Where a party offers a poor excuse for failing to comply with a court's order, the prejudice to the opposing party is sufficient to favor dismissal. See Yourish, 191 F.3d at 991-92. Here, Petitioner has not offered any excuse for his failure to file a FAP. Accordingly, the risk of prejudice to Respondent favors dismissal.

3. Less Drastic Alternatives

The fourth factor -- the availability of less drastic alternatives -- also favors dismissal. The Court attempted to avoid outright dismissal of this action by granting Petitioner thirty days to file an amended petition. (ODLA at 8-9). The Court expressly warned Petitioner that failure to comply would result in a recommendation that the Petition be dismissed with prejudice pursuant to Federal Rule of Civil Procedure 41(b). (Id. at 9). The Court granted Petitioner fourteen days to respond to the OSC, with the same caution. (OSC at 2). Petitioner failed to comply with either order. Alternatives other than dismissal are not appropriate given Petitioner's failure to participate in his own litigation. See Henderson, 779 F.2d at 1424 (" The district court need not exhaust every sanction short of dismissal before finally dismissing a case, but must explore possible and meaningful alternatives.").

4. Public Policy Favoring Disposition On The Merits

The fifth factor -- the public policy favoring the disposition of cases on their merits -- ordinarily weighs against dismissal. However, it is the responsibility of the moving party to prosecute the action at a reasonable pace, and to refrain from dilatory and evasive tactics. See Morris v. Morgan Stanley & Co., 942 F.2d 648, 652 (9th Cir. 1991). Petitioner has not discharged this responsibility despite having ample time and opportunity to do so.
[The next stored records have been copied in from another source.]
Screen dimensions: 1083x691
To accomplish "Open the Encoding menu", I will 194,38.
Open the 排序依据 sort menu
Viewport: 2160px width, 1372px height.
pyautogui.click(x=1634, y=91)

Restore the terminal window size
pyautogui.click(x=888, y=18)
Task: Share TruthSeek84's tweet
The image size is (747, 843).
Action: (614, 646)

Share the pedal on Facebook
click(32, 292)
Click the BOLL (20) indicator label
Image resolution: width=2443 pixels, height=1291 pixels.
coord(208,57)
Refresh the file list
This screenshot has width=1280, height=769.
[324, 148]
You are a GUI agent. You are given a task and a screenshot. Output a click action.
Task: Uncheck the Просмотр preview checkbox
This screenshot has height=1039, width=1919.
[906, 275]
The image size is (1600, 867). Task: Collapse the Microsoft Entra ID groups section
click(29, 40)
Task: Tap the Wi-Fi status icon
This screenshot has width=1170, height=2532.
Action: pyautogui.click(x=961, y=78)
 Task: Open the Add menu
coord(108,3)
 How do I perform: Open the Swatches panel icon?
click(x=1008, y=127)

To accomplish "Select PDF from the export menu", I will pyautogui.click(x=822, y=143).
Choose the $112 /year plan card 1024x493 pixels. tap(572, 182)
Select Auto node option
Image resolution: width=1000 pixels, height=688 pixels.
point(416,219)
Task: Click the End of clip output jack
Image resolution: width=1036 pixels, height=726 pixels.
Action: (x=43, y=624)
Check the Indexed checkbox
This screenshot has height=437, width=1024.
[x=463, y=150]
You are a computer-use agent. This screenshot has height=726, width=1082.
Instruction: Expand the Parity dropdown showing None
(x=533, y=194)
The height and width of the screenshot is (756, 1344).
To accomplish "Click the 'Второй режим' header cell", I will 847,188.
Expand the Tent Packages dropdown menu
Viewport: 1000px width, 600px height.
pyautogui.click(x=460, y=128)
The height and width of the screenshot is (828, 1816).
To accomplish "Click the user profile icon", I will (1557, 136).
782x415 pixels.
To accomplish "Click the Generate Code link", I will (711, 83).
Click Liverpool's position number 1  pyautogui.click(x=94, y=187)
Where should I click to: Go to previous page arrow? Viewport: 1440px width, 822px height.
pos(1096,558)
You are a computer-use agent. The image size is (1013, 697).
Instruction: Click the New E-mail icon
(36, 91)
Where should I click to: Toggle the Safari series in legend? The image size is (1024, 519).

Under these circumstances, the public policy favoring the resolution of disputes on the merits does not outweigh Petitioner's failure to file responsive documents.

B. Dismissal Of This Action Is Appropriate

For the stated reasons, the Court concludes that dismissal of this action is warranted under Rule 41(b), which states:

[A] dismissal under this subdivision (b) and any dismissal not under this rule __ except one for lack of jurisdiction, improper venue, or failure to join a party under Rule 19 -- operates as an adjudication on the merits.

Fed. R. Civ. P. 41(b).

The Court recommends dismissal of this action due to Petitioner's failure to prosecute. As this case does not fall into one of the three exceptions noted above, the dismissal will operate as an adjudication on the merits. The dismissal will thus be with prejudice to Plaintiff's filing of a new petition based on the same underlying conviction. See Stewart v. U.S. Bancorp, 297 F.3d 953, 956 (9th Cir. 2002) (dismissal interpreted as an adjudication on the merits unless one of the Rule 41(b) exceptions applies).

Petitioner was expressly warned about the possibility of dismissal with prejudice if he failed to comply with the Court's orders. (See ODLA at 9; OSC at 2). Petitioner will have the opportunity to file objections to this Report and Recommendation if he wishes to contest the dismissal of this action.